Collected data entries:
========

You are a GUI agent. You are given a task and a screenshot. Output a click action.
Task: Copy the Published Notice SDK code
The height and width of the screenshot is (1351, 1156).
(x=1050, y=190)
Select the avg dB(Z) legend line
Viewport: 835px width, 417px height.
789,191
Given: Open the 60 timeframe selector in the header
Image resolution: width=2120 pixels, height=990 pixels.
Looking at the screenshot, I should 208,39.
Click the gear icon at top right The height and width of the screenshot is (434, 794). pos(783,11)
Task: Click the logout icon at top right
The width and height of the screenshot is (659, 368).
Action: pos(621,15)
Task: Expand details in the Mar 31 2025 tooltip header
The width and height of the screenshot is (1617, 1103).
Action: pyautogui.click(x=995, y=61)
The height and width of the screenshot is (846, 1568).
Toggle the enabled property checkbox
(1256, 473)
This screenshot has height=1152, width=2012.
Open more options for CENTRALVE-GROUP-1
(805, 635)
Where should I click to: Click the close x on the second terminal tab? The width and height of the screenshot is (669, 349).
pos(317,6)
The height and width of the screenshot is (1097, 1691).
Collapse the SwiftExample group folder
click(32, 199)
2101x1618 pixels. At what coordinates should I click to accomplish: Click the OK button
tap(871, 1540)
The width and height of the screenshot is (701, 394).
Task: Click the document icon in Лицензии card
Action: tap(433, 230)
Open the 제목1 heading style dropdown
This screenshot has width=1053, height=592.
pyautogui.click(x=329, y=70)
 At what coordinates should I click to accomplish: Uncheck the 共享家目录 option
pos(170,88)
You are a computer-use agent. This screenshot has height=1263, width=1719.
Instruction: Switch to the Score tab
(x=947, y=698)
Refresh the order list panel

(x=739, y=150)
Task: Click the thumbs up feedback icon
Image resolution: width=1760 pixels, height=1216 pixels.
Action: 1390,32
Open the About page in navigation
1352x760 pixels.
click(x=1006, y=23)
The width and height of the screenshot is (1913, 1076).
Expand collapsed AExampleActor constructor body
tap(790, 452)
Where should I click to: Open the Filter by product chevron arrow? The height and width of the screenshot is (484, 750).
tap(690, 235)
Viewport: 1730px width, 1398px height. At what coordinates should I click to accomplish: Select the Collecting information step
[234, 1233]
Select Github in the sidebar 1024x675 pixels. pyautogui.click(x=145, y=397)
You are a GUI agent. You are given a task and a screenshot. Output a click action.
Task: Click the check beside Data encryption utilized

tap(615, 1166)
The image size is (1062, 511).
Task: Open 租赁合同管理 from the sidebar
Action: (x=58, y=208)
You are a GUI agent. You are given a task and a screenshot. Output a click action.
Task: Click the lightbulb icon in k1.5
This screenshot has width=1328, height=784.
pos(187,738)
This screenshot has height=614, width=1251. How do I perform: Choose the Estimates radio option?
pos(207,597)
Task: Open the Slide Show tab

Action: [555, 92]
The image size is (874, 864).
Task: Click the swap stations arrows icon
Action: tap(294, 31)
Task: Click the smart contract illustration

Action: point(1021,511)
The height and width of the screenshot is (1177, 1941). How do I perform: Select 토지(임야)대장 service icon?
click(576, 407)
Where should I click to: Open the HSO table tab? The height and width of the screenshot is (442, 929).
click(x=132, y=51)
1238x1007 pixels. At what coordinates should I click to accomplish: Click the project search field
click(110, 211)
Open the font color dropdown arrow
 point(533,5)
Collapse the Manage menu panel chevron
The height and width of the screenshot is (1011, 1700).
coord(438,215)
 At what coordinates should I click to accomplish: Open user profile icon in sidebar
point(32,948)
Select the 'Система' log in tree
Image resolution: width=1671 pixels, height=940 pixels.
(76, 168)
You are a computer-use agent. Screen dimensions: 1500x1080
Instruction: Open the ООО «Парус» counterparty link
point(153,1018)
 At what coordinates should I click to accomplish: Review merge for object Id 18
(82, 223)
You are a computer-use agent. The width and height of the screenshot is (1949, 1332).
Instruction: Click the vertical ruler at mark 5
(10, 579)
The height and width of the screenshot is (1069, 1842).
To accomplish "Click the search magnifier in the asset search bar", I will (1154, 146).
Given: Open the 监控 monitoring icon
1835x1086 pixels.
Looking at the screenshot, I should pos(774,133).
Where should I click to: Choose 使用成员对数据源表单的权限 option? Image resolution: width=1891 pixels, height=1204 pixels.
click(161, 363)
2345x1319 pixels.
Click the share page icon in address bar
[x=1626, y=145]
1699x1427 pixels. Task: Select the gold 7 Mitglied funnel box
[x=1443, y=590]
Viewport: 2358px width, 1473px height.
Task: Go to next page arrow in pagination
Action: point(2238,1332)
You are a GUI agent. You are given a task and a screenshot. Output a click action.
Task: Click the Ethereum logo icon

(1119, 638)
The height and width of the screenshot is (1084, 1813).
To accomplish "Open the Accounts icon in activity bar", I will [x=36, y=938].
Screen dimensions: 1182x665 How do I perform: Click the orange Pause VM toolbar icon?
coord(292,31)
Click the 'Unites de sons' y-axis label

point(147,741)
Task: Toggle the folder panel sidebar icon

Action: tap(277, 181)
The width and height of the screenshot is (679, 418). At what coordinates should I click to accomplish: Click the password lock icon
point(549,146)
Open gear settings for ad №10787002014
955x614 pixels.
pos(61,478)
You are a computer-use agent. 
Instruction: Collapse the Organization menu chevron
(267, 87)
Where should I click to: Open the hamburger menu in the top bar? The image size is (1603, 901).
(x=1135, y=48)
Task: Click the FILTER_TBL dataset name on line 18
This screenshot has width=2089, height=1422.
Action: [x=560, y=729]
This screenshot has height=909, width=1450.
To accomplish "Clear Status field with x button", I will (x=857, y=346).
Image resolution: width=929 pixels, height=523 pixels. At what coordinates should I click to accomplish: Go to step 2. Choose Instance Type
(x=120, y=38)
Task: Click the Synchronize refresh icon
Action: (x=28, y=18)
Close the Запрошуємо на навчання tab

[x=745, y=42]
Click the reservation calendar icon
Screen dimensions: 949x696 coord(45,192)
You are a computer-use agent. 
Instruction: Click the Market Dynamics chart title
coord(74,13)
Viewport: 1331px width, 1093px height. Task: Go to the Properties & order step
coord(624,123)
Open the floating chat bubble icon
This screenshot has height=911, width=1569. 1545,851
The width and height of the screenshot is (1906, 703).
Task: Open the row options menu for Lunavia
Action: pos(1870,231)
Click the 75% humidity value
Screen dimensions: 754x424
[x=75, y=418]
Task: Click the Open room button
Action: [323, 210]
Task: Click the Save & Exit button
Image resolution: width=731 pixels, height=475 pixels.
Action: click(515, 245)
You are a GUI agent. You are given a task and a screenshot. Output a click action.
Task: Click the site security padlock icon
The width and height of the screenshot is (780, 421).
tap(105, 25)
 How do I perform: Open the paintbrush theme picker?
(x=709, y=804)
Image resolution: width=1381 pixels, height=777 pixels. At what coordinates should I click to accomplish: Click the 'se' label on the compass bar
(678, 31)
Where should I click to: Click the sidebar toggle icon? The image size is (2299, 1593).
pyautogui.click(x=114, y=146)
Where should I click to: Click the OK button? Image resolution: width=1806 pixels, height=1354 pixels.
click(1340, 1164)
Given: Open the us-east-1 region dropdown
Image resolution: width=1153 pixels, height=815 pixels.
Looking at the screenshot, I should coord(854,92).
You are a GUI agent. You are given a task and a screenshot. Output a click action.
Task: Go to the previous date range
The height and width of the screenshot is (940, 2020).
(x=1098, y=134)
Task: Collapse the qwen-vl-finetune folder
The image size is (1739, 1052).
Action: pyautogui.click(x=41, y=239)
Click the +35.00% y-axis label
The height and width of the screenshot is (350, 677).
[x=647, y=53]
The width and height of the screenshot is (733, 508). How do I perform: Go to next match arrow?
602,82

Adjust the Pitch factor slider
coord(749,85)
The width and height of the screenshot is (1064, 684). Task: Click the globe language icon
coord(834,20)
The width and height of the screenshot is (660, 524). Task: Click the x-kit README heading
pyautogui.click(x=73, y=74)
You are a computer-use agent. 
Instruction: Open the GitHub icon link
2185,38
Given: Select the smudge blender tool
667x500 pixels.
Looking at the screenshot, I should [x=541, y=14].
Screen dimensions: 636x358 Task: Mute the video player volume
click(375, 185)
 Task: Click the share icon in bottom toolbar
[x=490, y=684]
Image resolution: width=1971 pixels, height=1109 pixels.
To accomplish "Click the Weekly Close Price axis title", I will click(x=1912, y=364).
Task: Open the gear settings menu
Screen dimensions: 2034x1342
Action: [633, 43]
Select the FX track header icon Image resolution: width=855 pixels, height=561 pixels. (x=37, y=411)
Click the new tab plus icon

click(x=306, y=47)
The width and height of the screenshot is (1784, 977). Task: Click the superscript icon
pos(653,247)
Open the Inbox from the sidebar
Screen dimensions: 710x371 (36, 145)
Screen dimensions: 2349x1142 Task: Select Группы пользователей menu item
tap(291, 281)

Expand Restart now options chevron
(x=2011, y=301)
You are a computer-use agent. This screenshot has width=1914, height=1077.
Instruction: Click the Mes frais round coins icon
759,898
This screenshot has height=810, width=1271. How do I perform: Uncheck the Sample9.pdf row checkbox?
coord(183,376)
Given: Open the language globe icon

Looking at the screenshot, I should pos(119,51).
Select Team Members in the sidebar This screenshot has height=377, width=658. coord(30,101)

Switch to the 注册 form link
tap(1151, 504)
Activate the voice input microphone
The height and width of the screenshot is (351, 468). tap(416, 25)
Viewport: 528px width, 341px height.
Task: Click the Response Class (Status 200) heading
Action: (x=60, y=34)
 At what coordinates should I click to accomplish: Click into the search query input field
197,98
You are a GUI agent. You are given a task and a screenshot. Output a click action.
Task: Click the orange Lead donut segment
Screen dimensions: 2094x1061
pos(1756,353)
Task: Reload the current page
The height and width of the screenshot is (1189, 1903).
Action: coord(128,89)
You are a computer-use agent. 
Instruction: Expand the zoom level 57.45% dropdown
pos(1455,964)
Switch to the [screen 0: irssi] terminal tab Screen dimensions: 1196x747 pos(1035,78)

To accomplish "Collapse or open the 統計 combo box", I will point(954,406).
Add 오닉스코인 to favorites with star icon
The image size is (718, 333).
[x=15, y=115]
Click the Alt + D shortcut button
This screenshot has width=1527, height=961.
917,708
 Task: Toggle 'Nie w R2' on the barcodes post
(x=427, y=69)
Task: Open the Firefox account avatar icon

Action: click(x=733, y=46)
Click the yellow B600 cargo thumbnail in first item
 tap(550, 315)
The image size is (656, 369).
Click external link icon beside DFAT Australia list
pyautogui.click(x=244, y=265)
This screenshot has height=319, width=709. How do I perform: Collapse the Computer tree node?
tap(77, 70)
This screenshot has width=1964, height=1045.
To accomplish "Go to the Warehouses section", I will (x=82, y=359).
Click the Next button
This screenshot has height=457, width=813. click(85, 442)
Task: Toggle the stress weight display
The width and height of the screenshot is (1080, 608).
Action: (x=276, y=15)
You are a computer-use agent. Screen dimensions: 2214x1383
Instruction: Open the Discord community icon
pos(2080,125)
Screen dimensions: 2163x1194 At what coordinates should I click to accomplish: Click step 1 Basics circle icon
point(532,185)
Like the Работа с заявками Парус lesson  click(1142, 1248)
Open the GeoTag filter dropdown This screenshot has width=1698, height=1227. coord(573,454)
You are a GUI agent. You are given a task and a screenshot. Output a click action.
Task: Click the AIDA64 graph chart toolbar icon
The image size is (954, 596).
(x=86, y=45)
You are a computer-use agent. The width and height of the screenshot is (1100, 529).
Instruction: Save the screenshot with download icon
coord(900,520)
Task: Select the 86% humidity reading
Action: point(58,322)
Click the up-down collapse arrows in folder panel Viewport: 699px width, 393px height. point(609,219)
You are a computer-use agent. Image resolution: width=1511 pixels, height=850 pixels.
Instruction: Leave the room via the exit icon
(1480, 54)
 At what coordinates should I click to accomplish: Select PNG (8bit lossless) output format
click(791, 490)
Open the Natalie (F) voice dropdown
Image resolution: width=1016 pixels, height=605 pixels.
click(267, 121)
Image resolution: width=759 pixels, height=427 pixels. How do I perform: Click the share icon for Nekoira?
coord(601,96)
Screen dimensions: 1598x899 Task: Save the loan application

========

_What is being asked_. Where a line above contains the string "header", copy that line.

_Task answer_.
Given: Open the 60 timeframe selector in the header
Task: Expand details in the Mar 31 2025 tooltip header
Select the FX track header icon Image resolution: width=855 pixels, height=561 pixels. (x=37, y=411)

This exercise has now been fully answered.